Scan the entries below and say how many lines contain "will". Write only the number.

MATERIAL TO PROCESS Start Marker

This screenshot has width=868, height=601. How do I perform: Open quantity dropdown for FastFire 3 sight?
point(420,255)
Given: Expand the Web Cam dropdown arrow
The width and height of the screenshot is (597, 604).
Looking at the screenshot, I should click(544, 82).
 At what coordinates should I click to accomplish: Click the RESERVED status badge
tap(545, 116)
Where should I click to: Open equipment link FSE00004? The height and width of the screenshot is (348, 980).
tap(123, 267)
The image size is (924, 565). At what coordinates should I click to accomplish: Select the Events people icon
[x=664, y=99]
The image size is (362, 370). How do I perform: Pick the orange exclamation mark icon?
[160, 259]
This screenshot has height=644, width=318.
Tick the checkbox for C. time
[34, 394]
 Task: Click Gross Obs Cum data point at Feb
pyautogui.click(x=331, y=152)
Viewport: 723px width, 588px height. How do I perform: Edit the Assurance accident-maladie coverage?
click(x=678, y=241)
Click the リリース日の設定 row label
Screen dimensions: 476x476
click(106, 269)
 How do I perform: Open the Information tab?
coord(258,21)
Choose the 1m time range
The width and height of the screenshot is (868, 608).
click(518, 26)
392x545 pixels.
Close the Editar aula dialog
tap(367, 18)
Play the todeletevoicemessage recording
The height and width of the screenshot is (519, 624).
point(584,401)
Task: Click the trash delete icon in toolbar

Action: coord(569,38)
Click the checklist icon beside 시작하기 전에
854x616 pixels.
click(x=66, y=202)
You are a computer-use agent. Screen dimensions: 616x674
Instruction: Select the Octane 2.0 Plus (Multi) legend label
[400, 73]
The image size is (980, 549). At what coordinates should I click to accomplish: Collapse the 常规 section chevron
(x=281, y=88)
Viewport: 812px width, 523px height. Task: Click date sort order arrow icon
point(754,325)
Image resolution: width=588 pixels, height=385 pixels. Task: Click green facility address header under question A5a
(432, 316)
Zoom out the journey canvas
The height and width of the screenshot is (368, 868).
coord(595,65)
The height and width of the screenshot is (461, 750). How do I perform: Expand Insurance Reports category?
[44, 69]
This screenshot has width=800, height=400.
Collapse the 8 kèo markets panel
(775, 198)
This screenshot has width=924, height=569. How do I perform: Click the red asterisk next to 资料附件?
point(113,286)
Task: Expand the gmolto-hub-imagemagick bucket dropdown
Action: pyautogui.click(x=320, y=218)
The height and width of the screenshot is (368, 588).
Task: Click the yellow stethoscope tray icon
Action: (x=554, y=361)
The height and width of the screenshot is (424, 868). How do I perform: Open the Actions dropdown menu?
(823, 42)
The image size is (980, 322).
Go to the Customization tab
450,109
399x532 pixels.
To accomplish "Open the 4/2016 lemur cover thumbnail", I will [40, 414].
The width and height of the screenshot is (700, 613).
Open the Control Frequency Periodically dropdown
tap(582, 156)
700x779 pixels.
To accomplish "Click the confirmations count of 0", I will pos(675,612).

MATERIAL TO PROCESS End Marker

- _REPLY TO THE EXERCISE_
2